For dynamic workloads, IT has traditionally turned to 64-bit Unix servers with fast I/O and lots of expandability. Yet those servers’ enormous cost, trailing compute performance, and never-ending maintenance needs fueled the migration to Xeon in the first place. The ideal solution would be big-iron-like throughput and capacity without the sacrifice of Xeon-like compute performance and affordability -- something between cheap 32-bit PC servers and 64-bit IBM Power, Intel Itanium, or Sun Sparc machines. If low cost could be complemented by backward compatibility and smaller form factors, so much the better.
That sweet spot has been filled. Two emerging 64-bit platforms, one built on AMD’s Opteron and the other on IBM’s PowerPC 970FX, have stepped into the breach. Needless to say, we couldn’t wait to unpack two of the first systems based on these chips and see what
64-bit computing on a Xeon budget felt like. Our first test systems were a dual-Opteron reference server from AMD built on an MSI motherboard and a dual-processor Xserve G5 from Apple.
The value of the Opteron and PowerPC 970FX platforms reaches deeper than processor alone. Operating systems, buses, and chipsets all play significant roles. But CPU architecture remains the primary differentiator in this new class of 64-bit systems.

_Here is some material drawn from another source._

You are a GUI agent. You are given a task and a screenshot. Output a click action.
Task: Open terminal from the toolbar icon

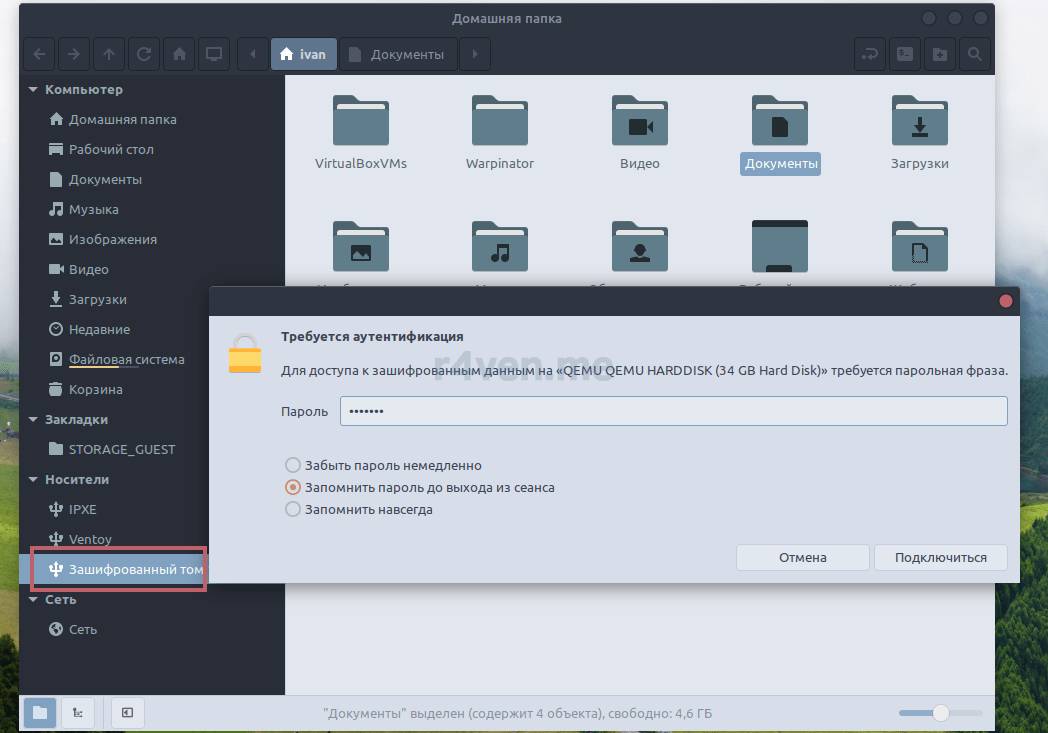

AMD’s Opteron is the server chip in a lineup of 64-bit, Pentium-compatible processors that includes the desktop, mobile Athlon 64, and the groundbreaking Athlon 64 FX-53 for high-performance workstations. Of these, only Opteron supports multiprocessor configurations. Opteron’s magic is its integration of north bridge functionality -- memory and CPU communication -- into the chip itself.
The Xserve G5’s PowerPC 970FX is the latest product of the partnership among Apple, IBM, and Motorola. IBM contributed the core of its Power4 64-bit enterprise CPU to the PowerPC 970FX. Apple handled the rest of the Xserve G5’s system design, including the buses, north bridge logic, south bridge logic, and system (health monitoring) controller.
Both systems were tested as configured by the vendors, except that we bumped up both machines to 4GB of RAM. Standard features in both servers included dual Gigabit Ethernet ports, removable hard drive trays, basic VGA cards, and USB ports. Both machines came with server management software and could monitor multiple servers. The Opteron server was capable of lights-out management -- that is, remote control of power, configuration, and diagnostics while the server’s power is turned off.